Die Versorgungsforschung untersucht, wie gravierend die Folgen der Pandemie sind und welche Lehren daraus gezogen werden können. Auf dem Forschungs- und Versorgungskongress 2021 diskutierten Expertinnen und Experten, wie das gelingen kann.

Gesundheitsdaten nutzen
Pandemie verdeutlicht Bedeutung von Gesundheitsdatensätzen. Diese besser zu nutzen ist das Ziel. – © vegefox.com (stock.adobe.com)

Jana Holland, Leiterin des Referates Medizinische Datenbanken und Register im Bundesgesundheitsministerium, sieht „Nachholbedarf“ bei der Nutzung von Gesundheitsdaten. Diese schlummerten oft in Silos oder seien nicht mehr aktuell.

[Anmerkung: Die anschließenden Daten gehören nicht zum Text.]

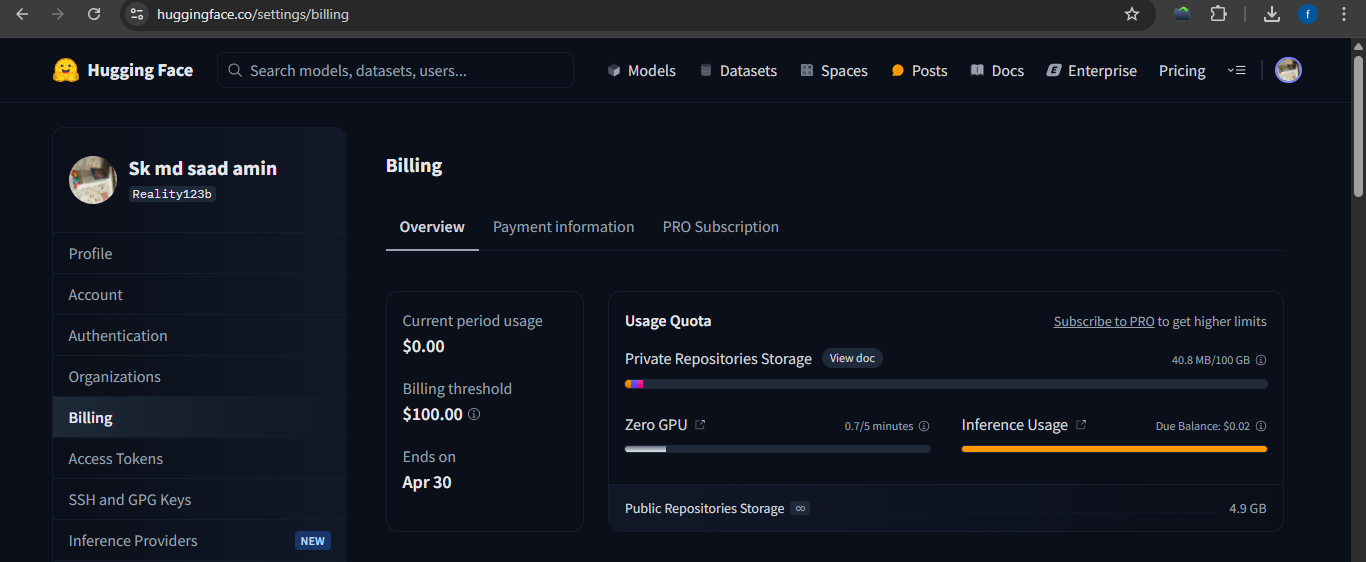Click the private storage info icon
Image resolution: width=1366 pixels, height=562 pixels.
(x=1261, y=360)
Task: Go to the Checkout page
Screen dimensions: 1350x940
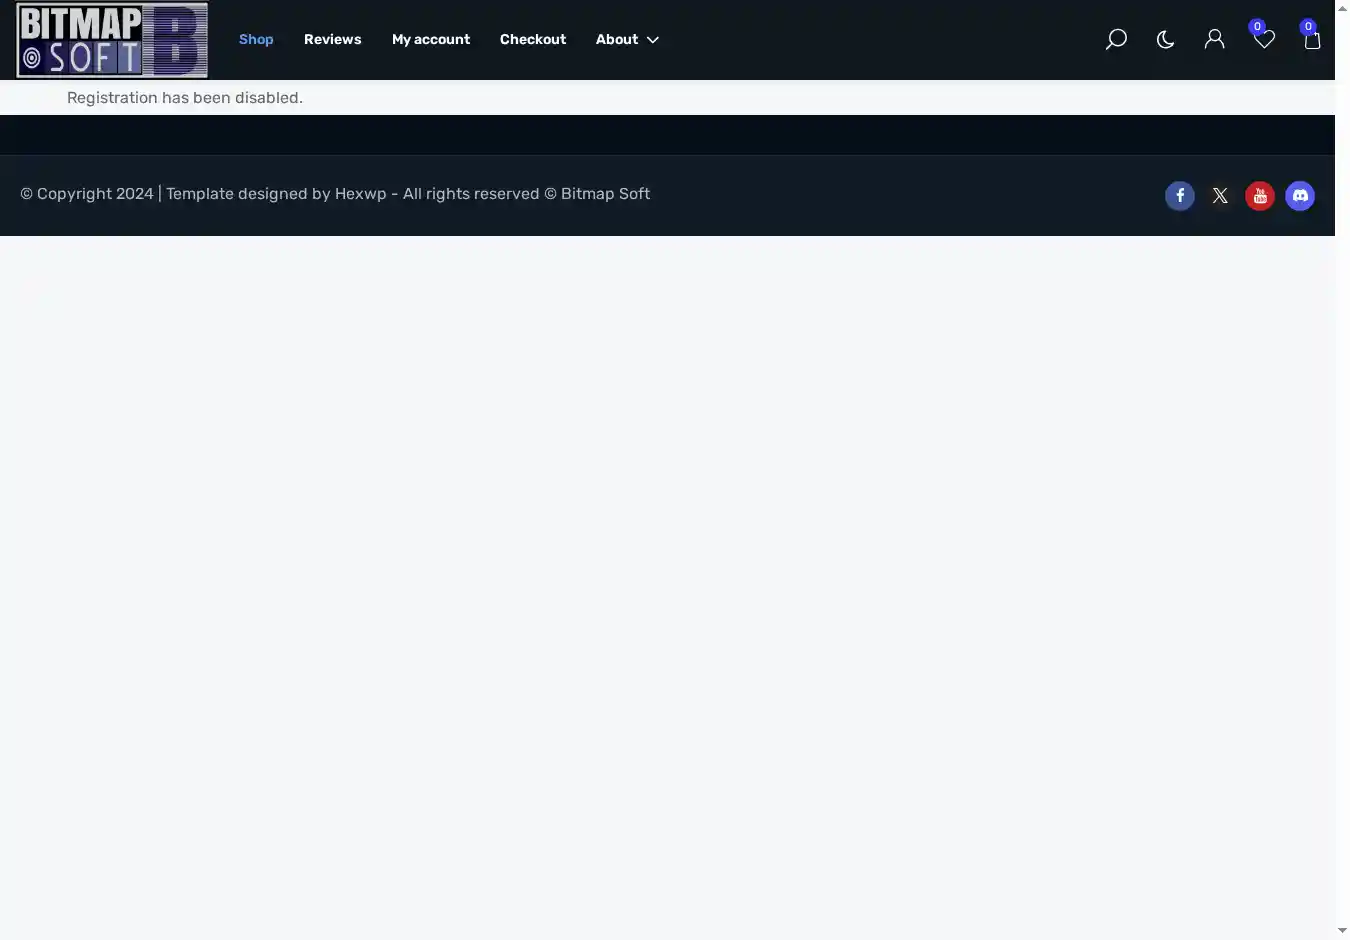Action: tap(532, 40)
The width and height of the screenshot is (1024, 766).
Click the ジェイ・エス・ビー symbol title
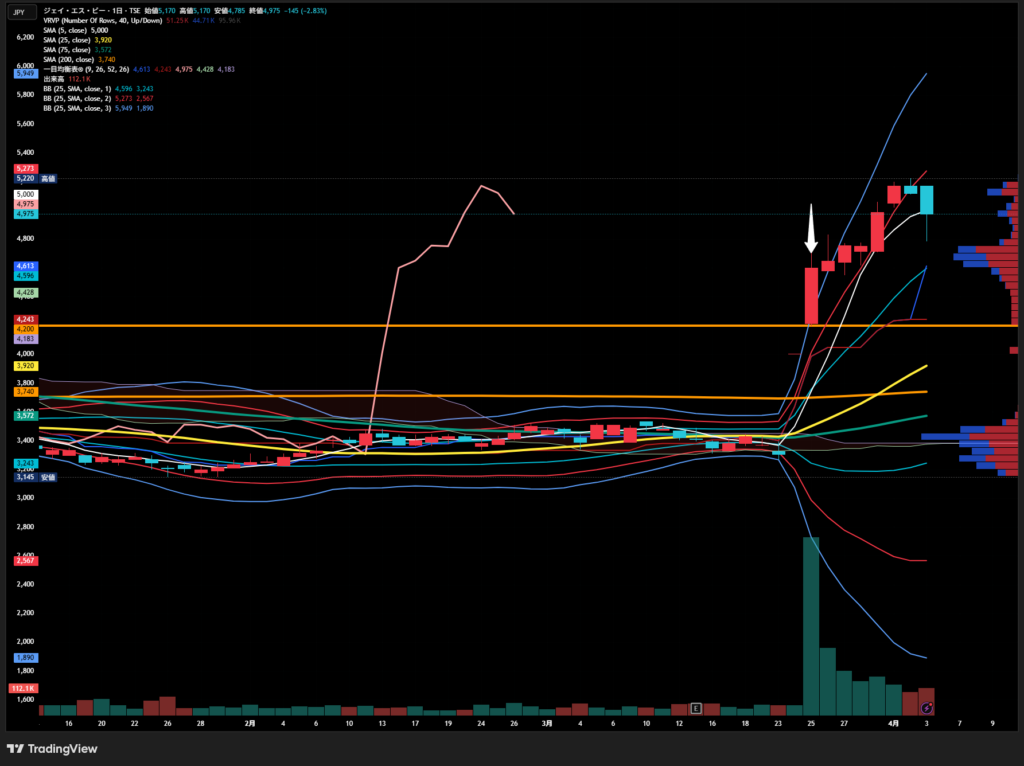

Mit Blick auf die Pandemie resümiert sie: „Wir konnten wichtige Fragen nicht schnell genug beantworten.“ Allerdings sei vielen durch die Pandemie die Bedeutung der Gesundheitsdaten bewusst geworden. Jetzt müsse es einen schnelleren Austausch zwischen Versorgung und Forschung geben.

Die Abrechnungsdaten der gesetzlichen Krankenkassen liegen in einheitlichen Strukturen vor, betont Barmer-Chef Prof. Christoph Straub. Man müsse sie nur zusammenführen. „Ich wünsche mir, dass wir diese Daten zukünftig nutzen.“ Mithilfe der Kassendaten zu Komorbiditäten hätte man etwa die Impfpriorisierung zielgerichteter gestalten können.

Gesundheitsdaten besser vereinen

Die GKV-Daten haben eine gute Qualität, bestätigt Prof. Jonas Schreyögg vom Sachverständigenrat Gesundheit. Allerdings gebe es keinen Volldatensatz und die Daten stünden erst mit einem Verzug von sechs bis neun Monaten zur Verfügung. Die Verlinkung verschiedener Datensätze ist „sehr aufwendig und dauert lange“. Bis Ende der ersten Pandemie-Welle hätten sich Forscher hierzulande hauptsächlich auf Daten aus dem Ausland verlassen, zum Beispiel Israel oder Großbritannien. „Wenn wir diese Länder nicht hätten, wüssten wir nicht viel über die Effekte der Impfung.“

Die Pandemie hat die Notwendigkeit der Forschung in die Öffentlichkeit gerückt, sagt Bertram Raum, Referatsleiter beim Bundesbeauftragten für den Datenschutz und die Informationsfreiheit. Allerdings seien alle Gesundheitsdaten persönliches Eigentum von jemandem, was dessen Zustimmung nötig mache. Raum plädiert dafür, die Menschen zu informieren, warum Daten für die Forschung wichtig seien.